> Work order: In your copy, reproduce each entry exactly and leave out the pictures.

> Data records:

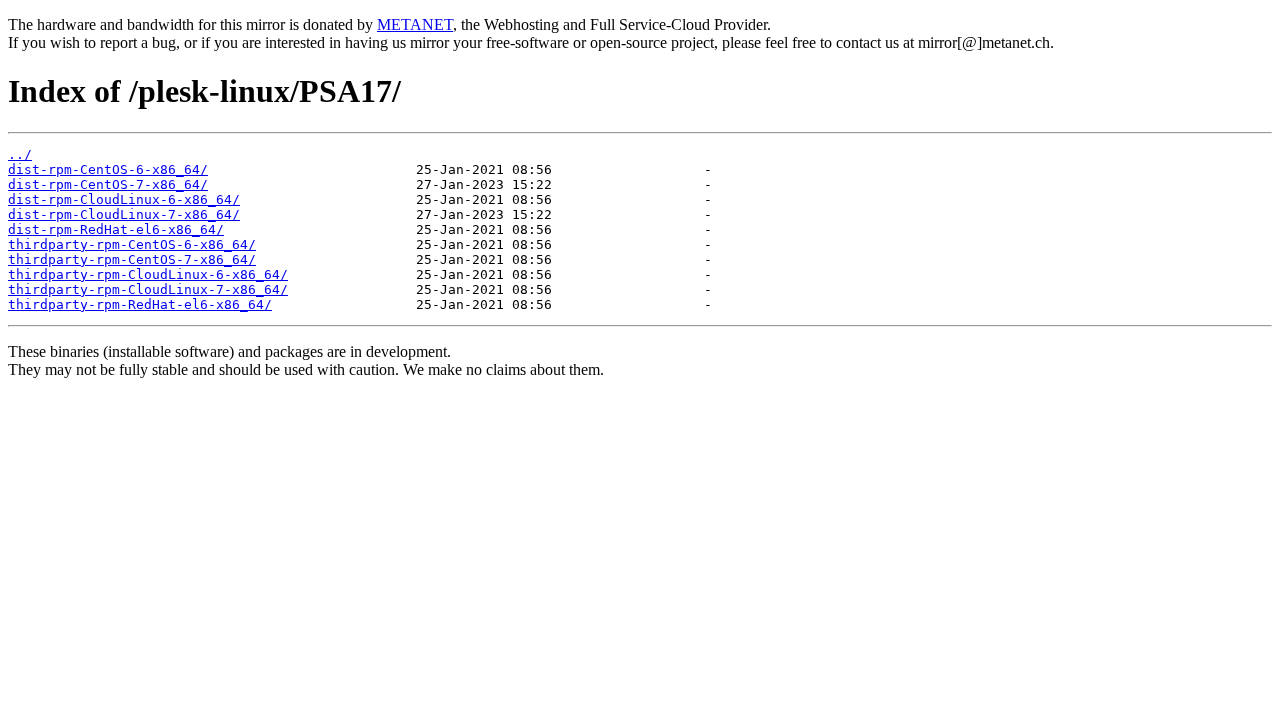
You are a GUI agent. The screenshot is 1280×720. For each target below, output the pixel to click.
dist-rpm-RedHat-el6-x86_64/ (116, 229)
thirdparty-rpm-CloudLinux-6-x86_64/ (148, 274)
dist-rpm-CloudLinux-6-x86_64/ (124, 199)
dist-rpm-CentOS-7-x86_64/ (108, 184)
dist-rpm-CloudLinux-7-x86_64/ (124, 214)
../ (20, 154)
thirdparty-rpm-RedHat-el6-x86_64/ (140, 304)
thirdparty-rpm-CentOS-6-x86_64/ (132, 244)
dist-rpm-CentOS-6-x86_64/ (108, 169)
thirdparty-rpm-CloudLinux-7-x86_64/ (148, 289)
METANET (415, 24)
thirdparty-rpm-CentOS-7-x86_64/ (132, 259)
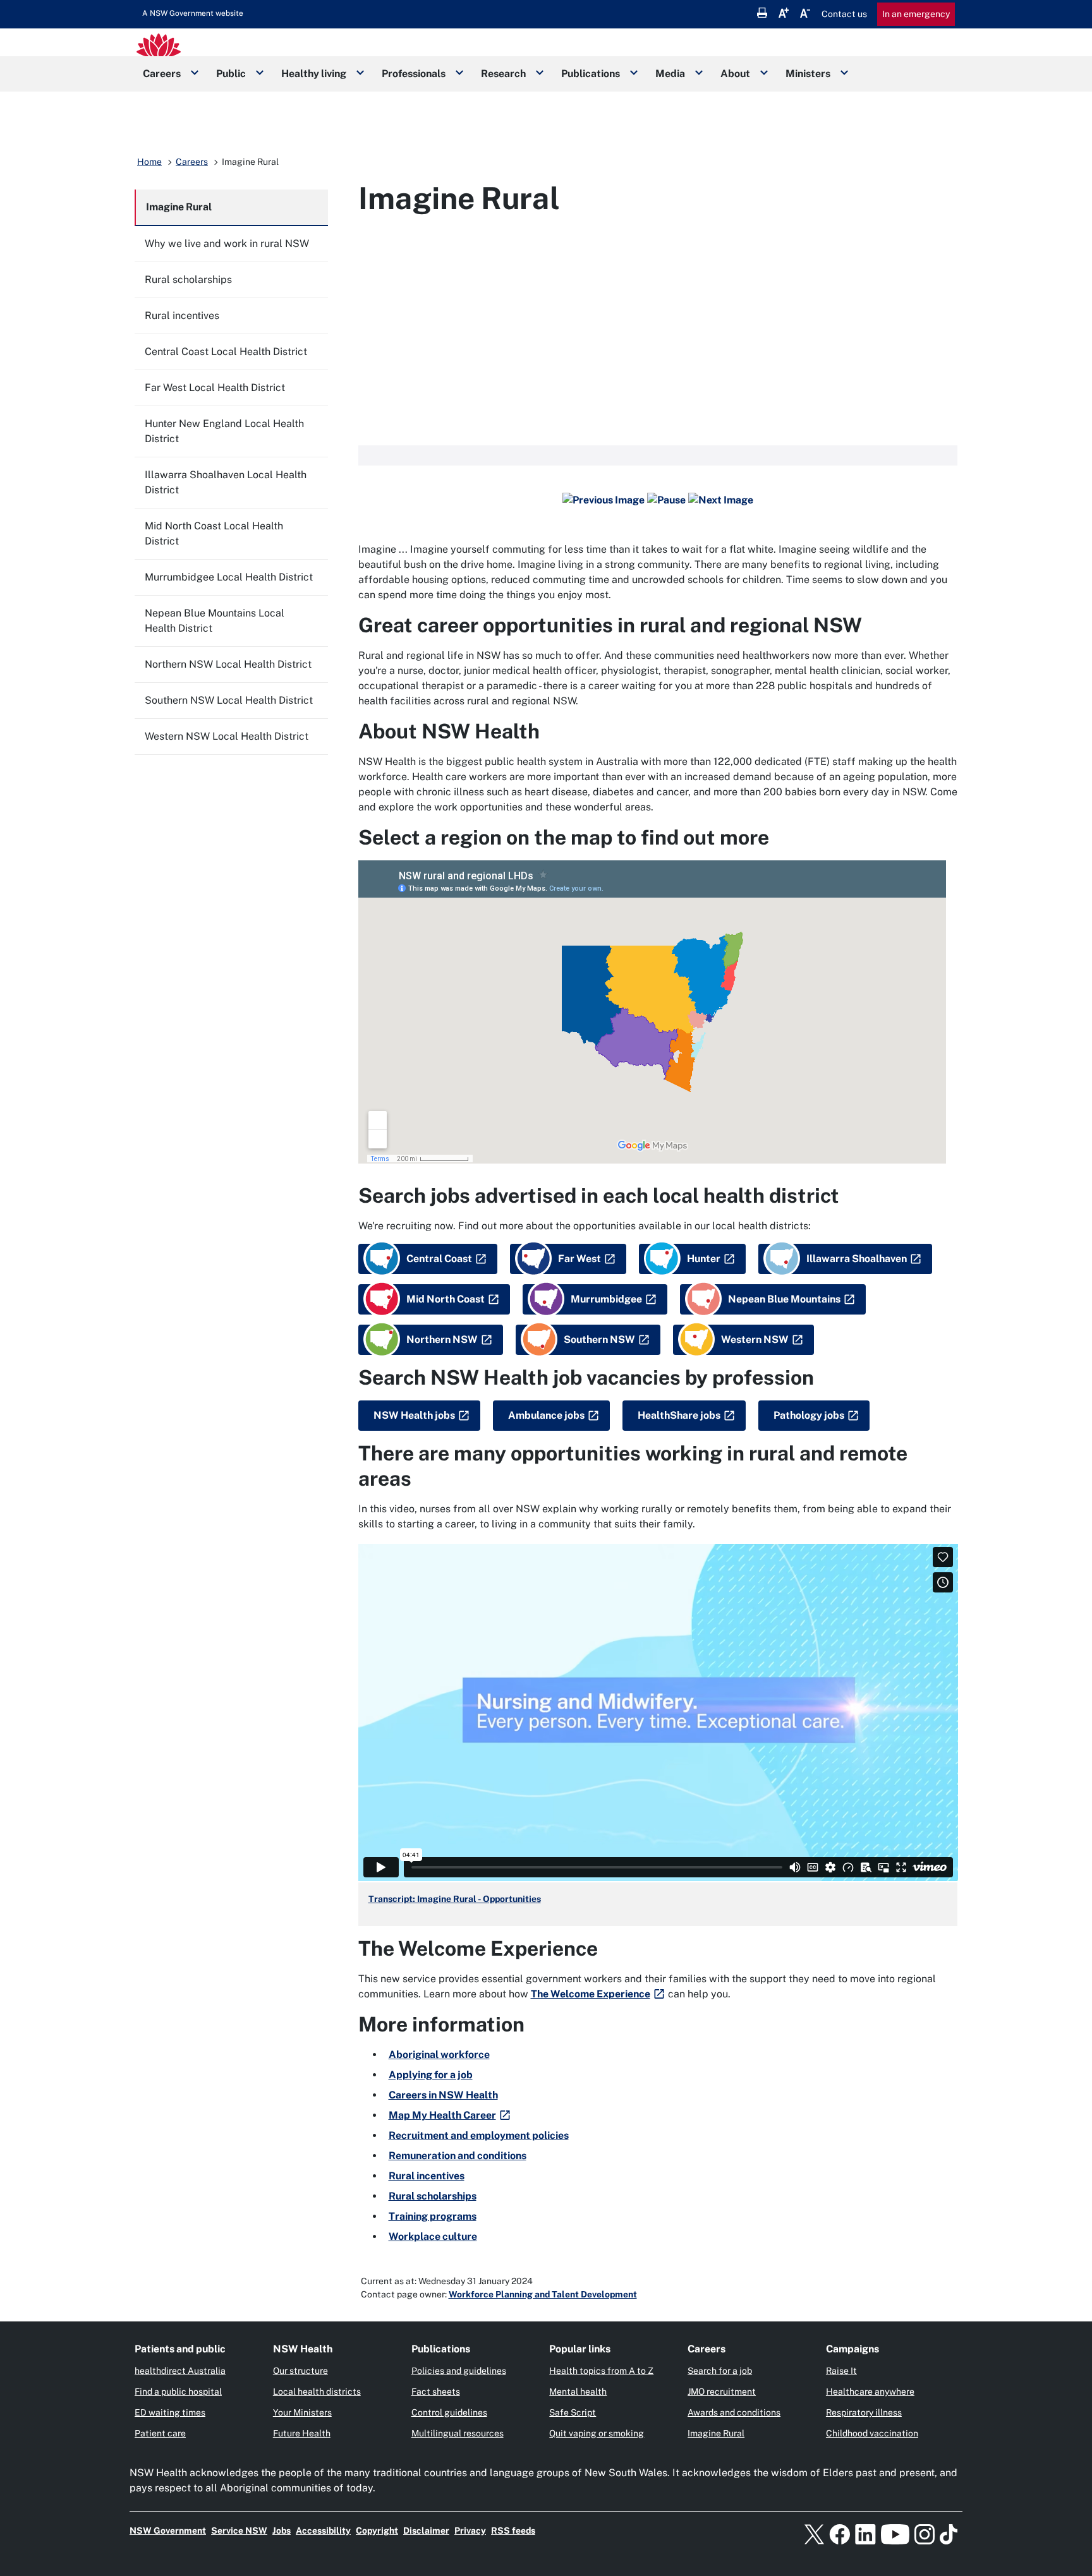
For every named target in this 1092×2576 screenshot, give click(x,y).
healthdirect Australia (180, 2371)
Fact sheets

> Exercise result:
You are a GUI agent. The screenshot is 1280×720. For each target below, output the pixel to click.
dist-rpm-RedHat-el6-x86_64/ (116, 229)
thirdparty-rpm-CloudLinux-6-x86_64/ (148, 274)
dist-rpm-CloudLinux-6-x86_64/ (124, 199)
dist-rpm-CentOS-7-x86_64/ (108, 184)
dist-rpm-CloudLinux-7-x86_64/ (124, 214)
../ (20, 154)
thirdparty-rpm-RedHat-el6-x86_64/ (140, 304)
thirdparty-rpm-CentOS-6-x86_64/ (132, 244)
dist-rpm-CentOS-6-x86_64/ (108, 169)
thirdparty-rpm-CloudLinux-7-x86_64/ (148, 289)
METANET (415, 24)
thirdparty-rpm-CentOS-7-x86_64/ (132, 259)
For every named target in this 1092×2576 screenshot, give click(x,y).
healthdirect Australia (180, 2371)
Fact sheets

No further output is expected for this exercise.